*Directions*
Gather every line in the data below that contains the word "Where", and copy each of those lines in full.

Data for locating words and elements

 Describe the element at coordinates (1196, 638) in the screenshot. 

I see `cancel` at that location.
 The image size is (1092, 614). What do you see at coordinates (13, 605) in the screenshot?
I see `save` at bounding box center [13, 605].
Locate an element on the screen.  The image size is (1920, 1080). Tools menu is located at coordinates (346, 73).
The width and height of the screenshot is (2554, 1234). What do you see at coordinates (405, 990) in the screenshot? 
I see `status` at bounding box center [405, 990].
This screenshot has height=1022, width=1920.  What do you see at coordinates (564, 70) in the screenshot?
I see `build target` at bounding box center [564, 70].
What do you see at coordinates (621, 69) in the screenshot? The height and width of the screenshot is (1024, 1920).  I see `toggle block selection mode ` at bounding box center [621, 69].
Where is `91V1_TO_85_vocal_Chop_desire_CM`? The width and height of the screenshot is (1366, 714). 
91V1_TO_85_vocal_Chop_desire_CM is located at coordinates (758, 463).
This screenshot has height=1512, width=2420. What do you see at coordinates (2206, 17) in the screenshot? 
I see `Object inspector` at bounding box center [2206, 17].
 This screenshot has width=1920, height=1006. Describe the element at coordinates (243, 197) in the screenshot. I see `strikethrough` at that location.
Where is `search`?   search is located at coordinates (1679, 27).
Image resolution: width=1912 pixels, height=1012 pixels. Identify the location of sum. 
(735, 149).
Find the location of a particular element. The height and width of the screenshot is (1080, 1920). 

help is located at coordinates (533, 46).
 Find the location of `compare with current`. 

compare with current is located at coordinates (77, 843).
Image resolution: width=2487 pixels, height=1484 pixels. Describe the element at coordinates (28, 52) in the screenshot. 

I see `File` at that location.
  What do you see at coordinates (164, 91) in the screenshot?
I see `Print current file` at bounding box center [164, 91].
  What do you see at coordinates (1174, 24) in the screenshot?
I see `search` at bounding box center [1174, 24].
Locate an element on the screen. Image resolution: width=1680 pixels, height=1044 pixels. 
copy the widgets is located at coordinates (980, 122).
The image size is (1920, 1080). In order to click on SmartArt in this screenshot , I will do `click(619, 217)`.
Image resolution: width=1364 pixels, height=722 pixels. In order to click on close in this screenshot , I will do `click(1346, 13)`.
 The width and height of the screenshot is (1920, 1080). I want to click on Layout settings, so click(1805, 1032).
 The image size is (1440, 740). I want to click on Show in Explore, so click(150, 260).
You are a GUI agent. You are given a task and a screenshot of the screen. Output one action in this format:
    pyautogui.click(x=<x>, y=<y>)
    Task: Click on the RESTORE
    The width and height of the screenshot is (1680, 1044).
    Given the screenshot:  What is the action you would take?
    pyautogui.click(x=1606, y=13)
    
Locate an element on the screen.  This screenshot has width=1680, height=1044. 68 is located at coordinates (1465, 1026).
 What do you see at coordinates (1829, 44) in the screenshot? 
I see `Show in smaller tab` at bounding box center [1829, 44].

*Solution for this exercise*
Where is `91V1_TO_85_vocal_Chop_desire_CM`? The width and height of the screenshot is (1366, 714). 
Where is `search`?   search is located at coordinates (1679, 27).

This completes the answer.